**BRIEF A**
According to the notebook on pre-trained models for pathology image retrieval, which four models are compared?
**BRIEF B**
Summarize the notebook on pre-trained models for pathology image retrieval in two sentences.
**BRIEF C**
Pick up the notebook on pre-trained models for pathology image retrieval and continue it from its final line.

## **Comparative Analysis of Pre-trained Models for Image Retrieval in Computational Pathology**


In this notebook, we will:
- Aggregate and compare evaluation results from four pre-trained models: PLIP, UNI, CLIP, DINO.
- Visualize and analyze the embeddings and retrieval results.
- Highlight "match sets" in t-SNE plots to assess how models cluster similar images.
- Draw conclusions about the relative performance of each model.

---

## **Table of Contents**
---

1. Import Libraries
2. Load Evaluation Data
3. Create Master Evaluation DataFrame
4. Visualize Model Performance
5. Visualize Embeddings Using t-SNE with Highlighted Matches
6. Compare Retrieval Results Across Models
7. Conclusion

---
### **Step 1: Import Libraries**

We begin by importing the necessary libraries.

In [None]:
import os
import numpy as np
import pandas as pd
import matplotlib.pyplot as plt
from PIL import Image
import seaborn as sns
from tqdm import tqdm
from sklearn.cluster import KMeans
from sklearn.metrics import silhouette_score
from sklearn.manifold import TSNE
import faiss
import random
import gc
import re

---
### **Step 2: Load Evaluation Data**

We'll load the embeddings and any evaluation data for each model.

In [None]:
# List of models
models = ['PLIP', 'UNI', 'DINO', 'CLIP']

# Directory paths
embeddings_dir = './'  # Adjust if embeddings are stored elsewhere
evaluation_dir = './'  # Adjust if evaluation results are stored elsewhere
combined_dataset_dir = './combined_dataset/'  # Directory containing images

# Dictionary to hold model data
model_data = {}

for model in models:
    # Load embeddings and image files
    embeddings = np.load(os.path.join(embeddings_dir, f'embeddings_{model.lower()}.npy'))
    image_files = np.load(os.path.join(embeddings_dir, f'image_files_{model.lower()}.npy'))
    
    # Load evaluation results
    evaluation_df = pd.read_csv(os.path.join(evaluation_dir, f'evaluation_results_{model.lower()}.csv'))

**DATA SHOWN**

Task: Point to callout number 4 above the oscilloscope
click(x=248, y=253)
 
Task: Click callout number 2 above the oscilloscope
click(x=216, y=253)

**RESULT A**
PLIP, UNI, CLIP, and DINO.

**RESULT B**
The notebook aggregates and compares evaluation results from four pre-trained models (PLIP, UNI, CLIP, and DINO), visualizing their embeddings and retrieval results and highlighting match sets in t-SNE plots to see how each model clusters similar images. It starts by importing libraries such as NumPy, pandas, scikit-learn, and FAISS, then loops over the models to load each one's embeddings, image file lists, and evaluation results.

**RESULT C**
    
    # Load cluster labels if available
    cluster_labels = None
    cluster_labels_file = os.path.join(evaluation_dir, f'cluster_labels_{model.lower()}.npy')
    if os.path.exists(cluster_labels_file):
        cluster_labels = np.load(cluster_labels_file)
    
    # Store in the dictionary
    model_data[model] = {
        'embeddings': embeddings,
        'image_files': image_files,
        'evaluation_df': evaluation_df,
        'cluster_labels': cluster_labels
    }
    
    print(f'{model}:')
    print(f'  Embeddings shape: {embeddings.shape}')
    print(f'  Number of images: {len(image_files)}')
    print(f'  Evaluation results loaded with shape: {evaluation_df.shape}\n')

---
### **Step 3: Create Master Evaluation DataFrame**

We will merge the evaluation results from all models into a single DataFrame for comparison.

In [None]:
# Start with the list of queried images and total available matches from one model (assuming they are the same across models)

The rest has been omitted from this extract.